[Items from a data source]
============================================================
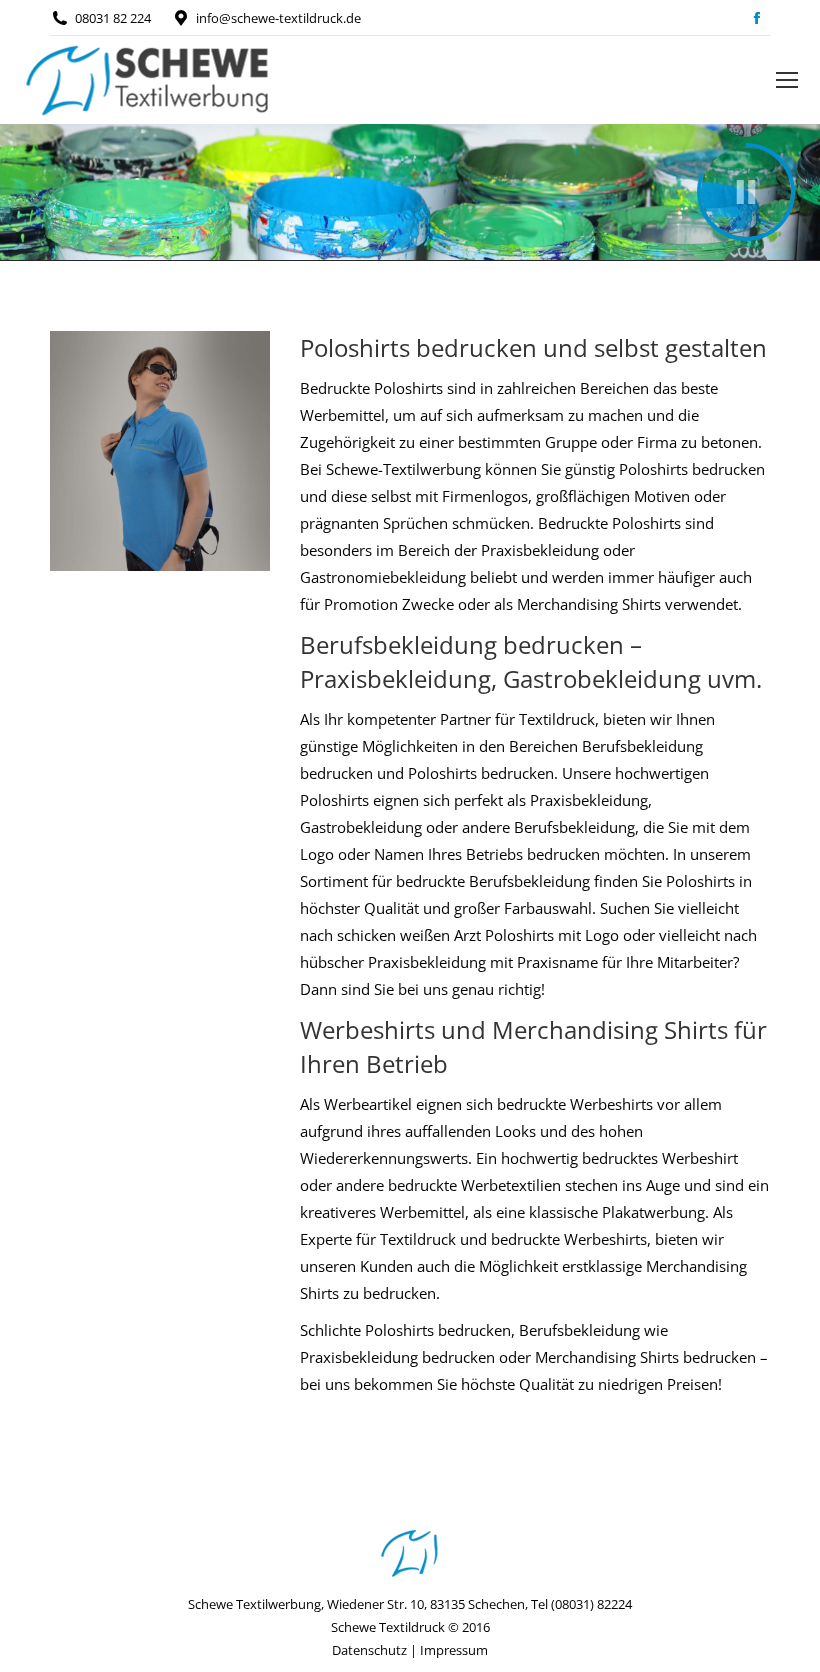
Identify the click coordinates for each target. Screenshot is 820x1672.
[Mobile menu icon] (787, 80)
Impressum (454, 1650)
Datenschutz (369, 1650)
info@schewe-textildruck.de (278, 18)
============================================================
**Required action**
Reproduce every line above as written, skipping pictures.

**Expected answer**
Identify the click coordinates for each target. Screenshot is 820x1672.
[Mobile menu icon] (787, 80)
Impressum (454, 1650)
Datenschutz (369, 1650)
info@schewe-textildruck.de (278, 18)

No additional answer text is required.